August 27, 2022
The writers below share a talent for keeping the reader glued to the page and, in very different ways, address identity, physicality and the traumas that inform their protagonists’ paths. Often, they illuminate the difficulty in breaking from family to become one’s true self.
Also, we strongly suggest adding Salman Rushdie’s trenchant collection of essays, Languages of Truth (just out in paperback), to your bookshelf—a reminder of the fertile mind of this essential observer of life’s injustices. We wish him a quick recovery from the heinous attack he suffered on August 12th.
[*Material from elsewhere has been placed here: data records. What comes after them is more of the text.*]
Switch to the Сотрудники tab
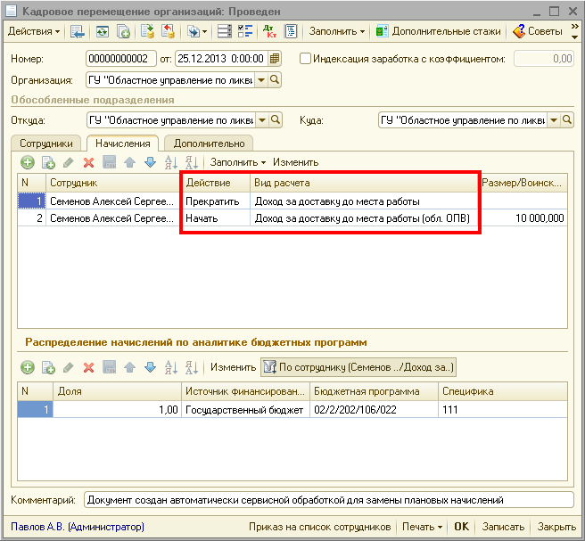585x541 pixels. click(x=46, y=143)
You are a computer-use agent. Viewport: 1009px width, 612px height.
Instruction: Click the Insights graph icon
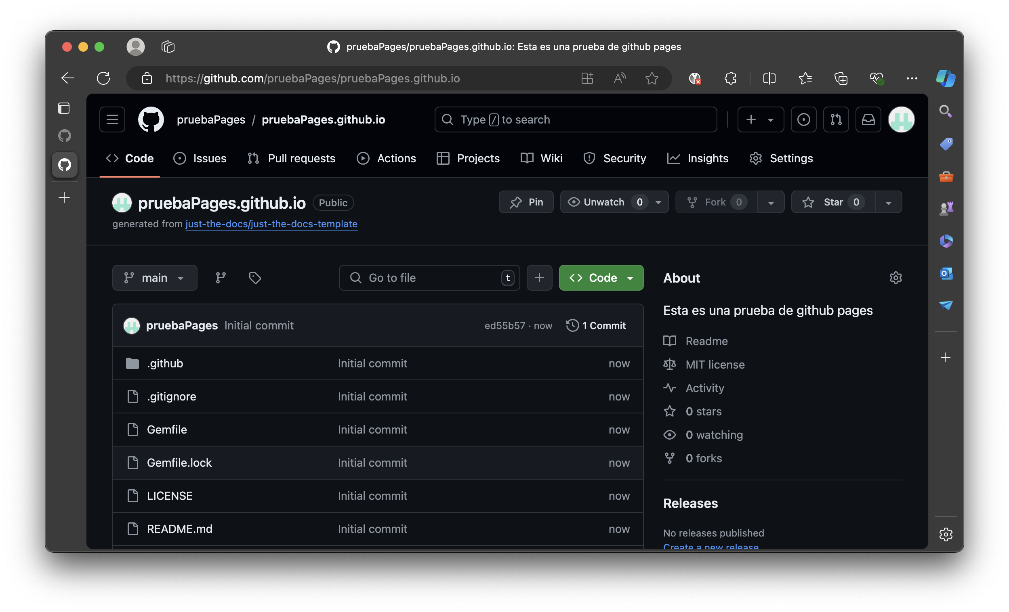[673, 158]
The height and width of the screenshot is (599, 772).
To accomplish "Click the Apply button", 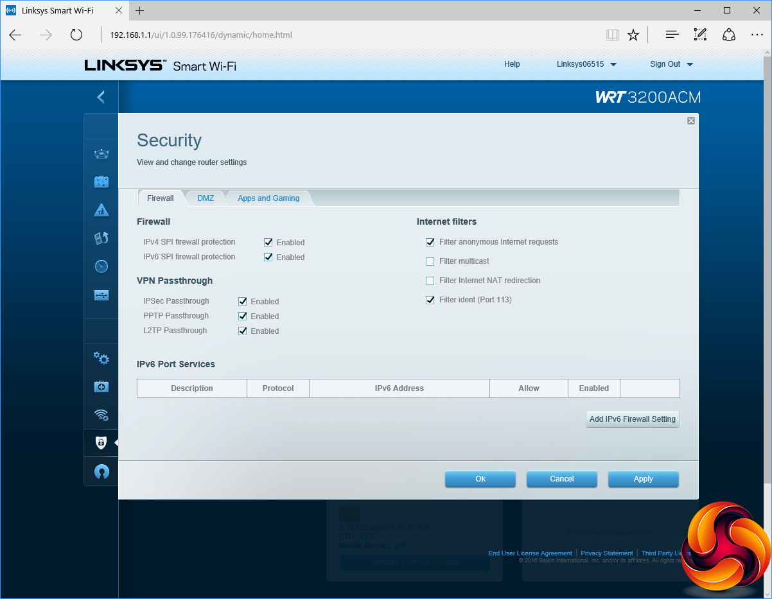I will coord(643,479).
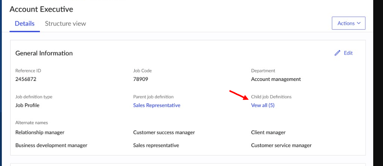Click the Customer success manager alternate name
This screenshot has width=383, height=166.
click(x=164, y=132)
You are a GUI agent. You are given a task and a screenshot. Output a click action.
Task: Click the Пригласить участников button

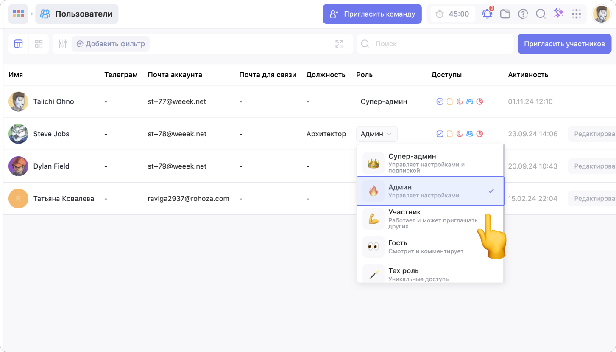pyautogui.click(x=564, y=44)
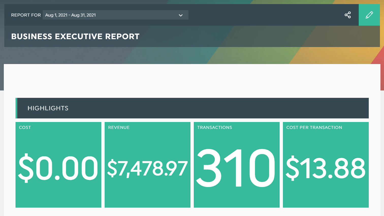Screen dimensions: 384x216
Task: Click the REVENUE card label
Action: 119,128
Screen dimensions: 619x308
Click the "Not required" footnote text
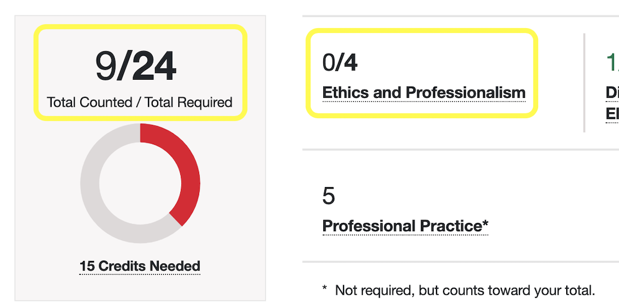tap(465, 290)
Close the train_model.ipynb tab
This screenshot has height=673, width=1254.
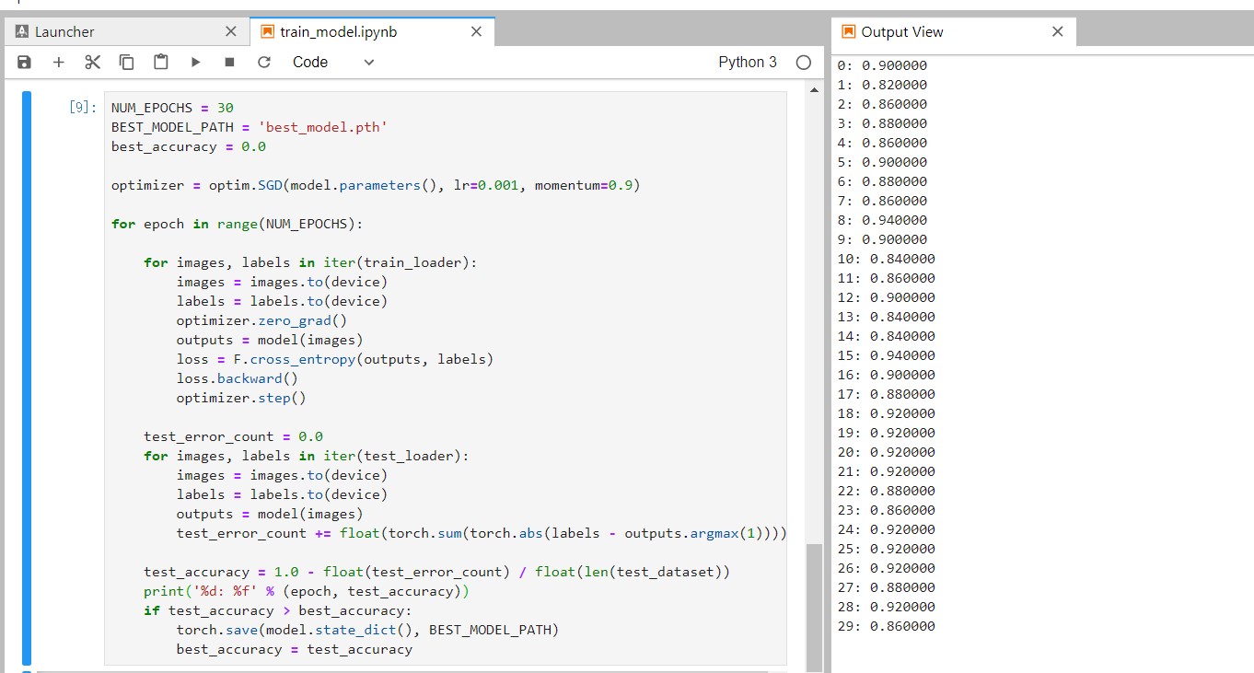476,31
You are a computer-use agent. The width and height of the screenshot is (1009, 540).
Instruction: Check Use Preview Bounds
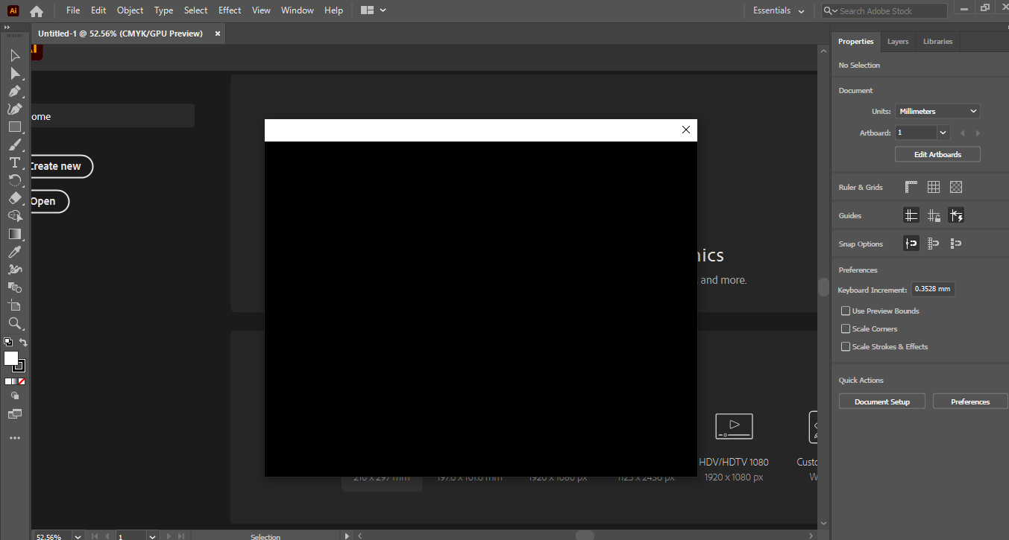coord(846,311)
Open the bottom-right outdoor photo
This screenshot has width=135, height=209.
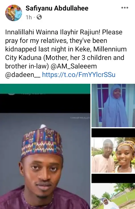click(113, 196)
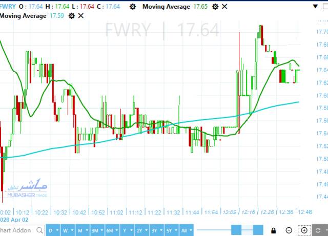Open settings for Moving Average 17.59

click(71, 16)
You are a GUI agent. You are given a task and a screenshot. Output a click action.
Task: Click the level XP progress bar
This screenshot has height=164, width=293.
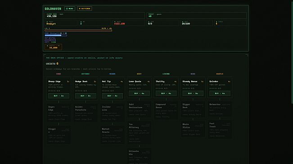[x=78, y=30]
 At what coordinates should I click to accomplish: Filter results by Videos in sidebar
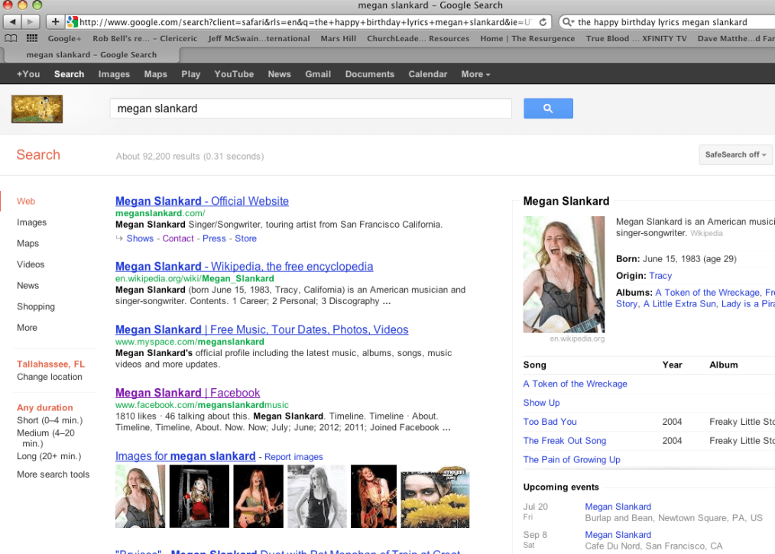(x=31, y=264)
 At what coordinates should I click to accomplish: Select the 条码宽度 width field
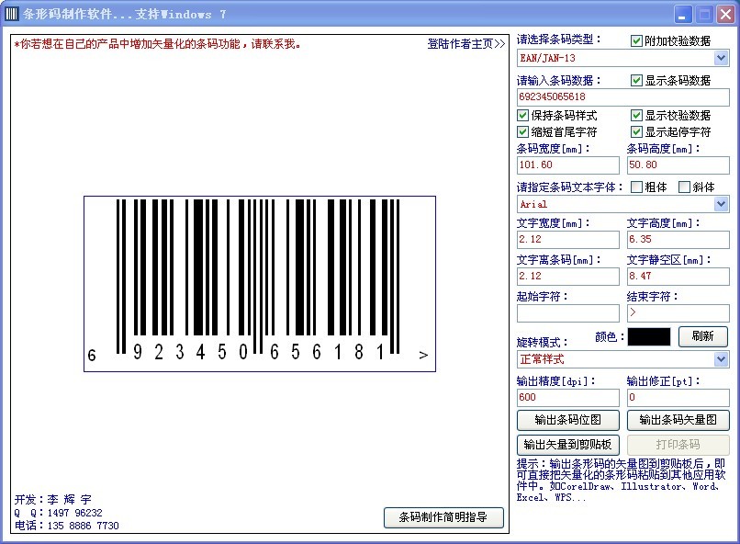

In case you missed PEN America’s public reading in solidarity with Salman last week, you can find it here.
Happy reading,
Melanie Fleishman
Buyer, The Center for Fiction Bookstore
Featured Books
-
.
Didn't Nobody Give a Shit What Happened to Carlotta
By James Hannaham
Published by Little, Brown and Company
A perfect end-of-summer read that is a great character study and a fast-paced comic novel with underlying themes about the racial issues that continue to haunt society. Like in his previous novel, Delicious Foods, the author captures a neighborhood (this time The Center’s own Fort Greene, Brooklyn) with an exuberance and intensity that will keep you enthralled throughout. Carlotta is having trouble reentering society after a 20-year stint in prison. Being a Black Colombian trans woman does not help matters. Follow her during a day in her life as she navigates a homecoming that is fraught with landmines—a sick mother, a missing son, and drugs, among other obstacles. She’s a marvel.
-
.
Mothercare
By Lynne Tillman
Published by Catapult
Tillman (American Genius, A Comedy) has penned a moving essay/memoir that will resonate with many readers facing the loss of a parent while observing the end of their lives. Her relationship with her mother was not ideal when she became her caregiver, making her 11-year experience even more burdened. Tillman cites both Simone de Beauvoir (for her brutal honesty) and Atul Gawande (for his understanding of the aged) as inspirations for this book. Reminiscent of the novel Burnt Sugar, it is full of insights and candor, capturing the painful frustration of harboring hidden resentment while doing something that’s also impossible to get right. It is an impressively useful book.
. -
.
Bad Fruit
By Ella King
Published by Astra House
Singapore-born King’s tension-filled first novel addresses another complicated mother-daughter relationship in the form of a literary thriller. It also tackles the complexities of being biracial—her heroine Lily’s father is white and British, her mother Chinese Peranakan. Disturbing family secrets come to her in flashbacks as she tries to extricate herself from her mother’s abusive behavior—as repugnant as the juice she makes her mother from the bad fruit of the title. Lily goes to study at Oxford and there begins to unravel her inherited trauma. In the spirit of Philip Larkin’s famous poem, “. . . they fuck you up, your mum and dad,” you’ll root for her to find her independence.
-
.
A History of Present Illness
By Anna DeForest
Published by Little, Brown and Company
A startlingly powerful story that is based loosely on the author’s experiences in neurology and palliative care in New York City. It follows a medical student through the harrowing world of long rotation shifts, failing bodily functions, cadaver dissections and one female patient dying of encephalitis. DeForest has made something beautiful out of a student’s dry medical note-taking and, as the author says, days where “human suffering becomes the bread and meat of your workday.” She has imbued a brief story with enormous empathy and compassion.
. -
.
My Government Means to Kill Me
By Rasheed Newson
Published by Flatiron
Newson’s debut recreates New York City during the height of the AIDS crisis. He tells the story of an affluent young Black queer man, Trey, who eschews his family inheritance and flees Indiana for ’80s NYC in all its decadence. He captures both the abandon of the men who dove into the scene and the bravery of the dying and the caregivers. Gay Mens Health Crisis, ACT UP, Larry Kramer, Wigstock and much more are namechecked in this appealing novel full of footnotes. It’s a heartfelt coming-of-age fiction that reads with the propulsion of one of the many television series (Narcos, The Chi) Newson has so successfully produced.